The USD/CAD pair attracts fresh buyers at the start of a new week and reverses a major part of Friday’s losses to the 1.3625 area or a nearly two-week low. Spot prices trade around the 1.3665-1.3670 region during the Asian session, up 0.15% for the day.

The US Dollar (USD) shot to a fresh high since January 23 in reaction to the US and Israel strikes against Iran over the weekend, which raises concerns of a broader conflict in the Middle East. This, in turn, triggered a fresh wave of the global risk-aversion trade and forced investors to take refuge in traditional safe-haven assets, including the USD, providing a modest lift to the USD/CAD pair.

Meanwhile, Iran attacked several ships passing through the Strait of Hormuz, fueling concerns about near-term disruptions in oil markets and pushing the black liquid to its highest level since June 2026. This offers some support to the commodity-linked Loonie and might keep a lid on any further appreciation for the USD/CAD pair, warranting some caution for bullish traders.

Canadian Dollar FAQs

The key factors driving the Canadian Dollar (CAD) are the level of interest rates set by the Bank of Canada (BoC), the price of Oil, Canada’s largest export, the health of its economy, inflation and the Trade Balance, which is the difference between the value of Canada’s exports versus its imports. Other factors include market sentiment – whether investors are taking on more risky assets (risk-on) or seeking safe-havens (risk-off) – with risk-on being CAD-positive. As its largest trading partner, the health of the US economy is also a key factor influencing the Canadian Dollar.

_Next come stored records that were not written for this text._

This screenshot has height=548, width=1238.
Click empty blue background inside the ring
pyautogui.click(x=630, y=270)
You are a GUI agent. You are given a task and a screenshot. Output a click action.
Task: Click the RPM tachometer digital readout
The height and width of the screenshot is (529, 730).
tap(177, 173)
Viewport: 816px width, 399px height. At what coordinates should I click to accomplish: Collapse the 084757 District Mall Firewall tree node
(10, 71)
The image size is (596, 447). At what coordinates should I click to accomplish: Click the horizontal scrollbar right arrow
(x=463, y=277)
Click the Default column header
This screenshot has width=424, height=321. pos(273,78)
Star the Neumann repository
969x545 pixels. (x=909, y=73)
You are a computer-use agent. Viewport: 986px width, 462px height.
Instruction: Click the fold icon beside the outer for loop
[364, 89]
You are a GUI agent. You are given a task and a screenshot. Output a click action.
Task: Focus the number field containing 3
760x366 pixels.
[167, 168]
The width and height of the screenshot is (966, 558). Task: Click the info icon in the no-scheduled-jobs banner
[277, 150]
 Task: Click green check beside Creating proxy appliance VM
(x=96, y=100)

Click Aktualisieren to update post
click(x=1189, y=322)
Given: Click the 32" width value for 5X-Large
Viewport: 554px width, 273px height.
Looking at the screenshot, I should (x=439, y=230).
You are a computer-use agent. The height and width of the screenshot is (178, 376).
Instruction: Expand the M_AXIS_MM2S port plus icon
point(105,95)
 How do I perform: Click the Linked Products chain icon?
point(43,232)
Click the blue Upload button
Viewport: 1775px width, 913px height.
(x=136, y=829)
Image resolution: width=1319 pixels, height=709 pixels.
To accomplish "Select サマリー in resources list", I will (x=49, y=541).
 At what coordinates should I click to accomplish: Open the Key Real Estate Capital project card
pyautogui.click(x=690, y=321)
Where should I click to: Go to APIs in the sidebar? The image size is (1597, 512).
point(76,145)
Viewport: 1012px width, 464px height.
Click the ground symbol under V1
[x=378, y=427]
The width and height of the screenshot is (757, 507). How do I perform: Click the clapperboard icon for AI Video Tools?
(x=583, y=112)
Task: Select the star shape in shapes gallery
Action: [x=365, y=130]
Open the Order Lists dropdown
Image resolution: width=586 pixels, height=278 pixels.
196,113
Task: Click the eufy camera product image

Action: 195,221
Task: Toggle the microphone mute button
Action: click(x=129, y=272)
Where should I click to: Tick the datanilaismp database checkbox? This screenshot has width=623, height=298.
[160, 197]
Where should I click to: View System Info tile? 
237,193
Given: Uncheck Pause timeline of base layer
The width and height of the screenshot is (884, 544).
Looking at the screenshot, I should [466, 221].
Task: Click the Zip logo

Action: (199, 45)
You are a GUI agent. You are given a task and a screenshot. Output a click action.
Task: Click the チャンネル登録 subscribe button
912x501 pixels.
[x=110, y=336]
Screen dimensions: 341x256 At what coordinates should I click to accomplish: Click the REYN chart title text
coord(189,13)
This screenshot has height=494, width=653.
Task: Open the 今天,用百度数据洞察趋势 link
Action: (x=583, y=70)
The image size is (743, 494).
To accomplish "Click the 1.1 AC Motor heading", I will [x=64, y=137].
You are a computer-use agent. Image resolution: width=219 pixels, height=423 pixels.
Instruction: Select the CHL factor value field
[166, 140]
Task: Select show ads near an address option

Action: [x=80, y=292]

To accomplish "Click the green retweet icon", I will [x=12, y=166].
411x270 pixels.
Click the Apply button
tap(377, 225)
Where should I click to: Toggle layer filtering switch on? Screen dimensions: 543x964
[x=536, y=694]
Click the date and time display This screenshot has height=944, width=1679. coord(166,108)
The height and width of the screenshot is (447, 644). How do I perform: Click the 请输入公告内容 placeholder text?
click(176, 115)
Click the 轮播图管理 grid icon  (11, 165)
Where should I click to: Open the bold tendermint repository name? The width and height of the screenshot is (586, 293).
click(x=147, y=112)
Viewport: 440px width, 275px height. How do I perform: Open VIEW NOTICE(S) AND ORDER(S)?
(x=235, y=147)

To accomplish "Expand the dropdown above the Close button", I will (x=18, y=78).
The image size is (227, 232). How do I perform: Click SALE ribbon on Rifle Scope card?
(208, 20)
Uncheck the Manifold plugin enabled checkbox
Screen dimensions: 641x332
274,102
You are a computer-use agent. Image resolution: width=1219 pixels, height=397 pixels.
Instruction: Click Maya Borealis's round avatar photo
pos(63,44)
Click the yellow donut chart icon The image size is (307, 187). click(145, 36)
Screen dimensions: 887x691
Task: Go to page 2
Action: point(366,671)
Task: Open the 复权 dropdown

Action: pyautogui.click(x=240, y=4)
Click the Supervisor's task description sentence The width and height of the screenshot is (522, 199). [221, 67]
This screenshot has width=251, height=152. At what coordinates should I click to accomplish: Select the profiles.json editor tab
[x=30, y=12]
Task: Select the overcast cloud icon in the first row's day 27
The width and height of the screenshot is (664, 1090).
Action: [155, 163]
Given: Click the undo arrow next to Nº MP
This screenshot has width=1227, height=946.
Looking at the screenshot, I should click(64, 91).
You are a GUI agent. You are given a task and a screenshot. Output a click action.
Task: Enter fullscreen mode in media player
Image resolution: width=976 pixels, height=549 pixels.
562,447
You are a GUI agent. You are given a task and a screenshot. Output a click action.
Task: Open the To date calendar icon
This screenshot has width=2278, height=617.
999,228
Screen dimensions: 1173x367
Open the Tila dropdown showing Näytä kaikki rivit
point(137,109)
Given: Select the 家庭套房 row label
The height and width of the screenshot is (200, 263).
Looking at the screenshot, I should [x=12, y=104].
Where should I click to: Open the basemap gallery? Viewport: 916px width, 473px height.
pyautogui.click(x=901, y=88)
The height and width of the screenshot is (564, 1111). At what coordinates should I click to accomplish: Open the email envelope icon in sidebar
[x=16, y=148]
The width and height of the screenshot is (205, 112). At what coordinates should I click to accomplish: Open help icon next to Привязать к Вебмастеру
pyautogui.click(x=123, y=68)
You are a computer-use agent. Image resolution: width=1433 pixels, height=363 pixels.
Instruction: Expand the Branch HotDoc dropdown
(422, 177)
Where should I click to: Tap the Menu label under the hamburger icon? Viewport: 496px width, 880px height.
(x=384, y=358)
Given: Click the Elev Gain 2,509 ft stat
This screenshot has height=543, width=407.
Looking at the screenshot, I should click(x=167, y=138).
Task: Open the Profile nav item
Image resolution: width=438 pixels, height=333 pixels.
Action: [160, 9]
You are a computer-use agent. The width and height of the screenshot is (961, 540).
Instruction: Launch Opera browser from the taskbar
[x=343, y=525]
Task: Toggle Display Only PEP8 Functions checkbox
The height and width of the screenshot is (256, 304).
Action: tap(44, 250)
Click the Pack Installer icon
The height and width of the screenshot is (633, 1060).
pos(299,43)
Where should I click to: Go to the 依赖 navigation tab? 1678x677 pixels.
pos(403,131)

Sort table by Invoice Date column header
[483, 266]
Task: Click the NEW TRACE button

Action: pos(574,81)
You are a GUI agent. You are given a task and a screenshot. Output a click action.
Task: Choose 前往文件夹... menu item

The Bank of Canada (BoC) has a significant influence on the Canadian Dollar by setting the level of interest rates that banks can lend to one another. This influences the level of interest rates for everyone. The main goal of the BoC is to maintain inflation at 1-3% by adjusting interest rates up or down. Relatively higher interest rates tend to be positive for the CAD. The Bank of Canada can also use quantitative easing and tightening to influence credit conditions, with the former CAD-negative and the latter CAD-positive.

The price of Oil is a key factor impacting the value of the Canadian Dollar. Petroleum is Canada’s biggest export, so Oil price tends to have an immediate impact on the CAD value. Generally, if Oil price rises CAD also goes up, as aggregate demand for the currency increases. The opposite is the case if the price of Oil falls. Higher Oil prices also tend to result in a greater likelihood of a positive Trade Balance, which is also supportive of the CAD.

While inflation had always traditionally been thought of as a negative factor for a currency since it lowers the value of money, the opposite has actually been the case in modern times with the relaxation of cross-border capital controls. Higher inflation tends to lead central banks to put up interest rates which attracts more capital inflows from global investors seeking a lucrative place to keep their money. This increases demand for the local currency, which in Canada’s case is the Canadian Dollar.

Macroeconomic data releases gauge the health of the economy and can have an impact on the Canadian Dollar. Indicators such as GDP, Manufacturing and Services PMIs, employment, and consumer sentiment surveys can all influence the direction of the CAD. A strong economy is good for the Canadian Dollar. Not only does it attract more foreign investment but it may encourage the Bank of Canada to put up interest rates, leading to a stronger currency. If economic data is weak, however, the CAD is likely to fall.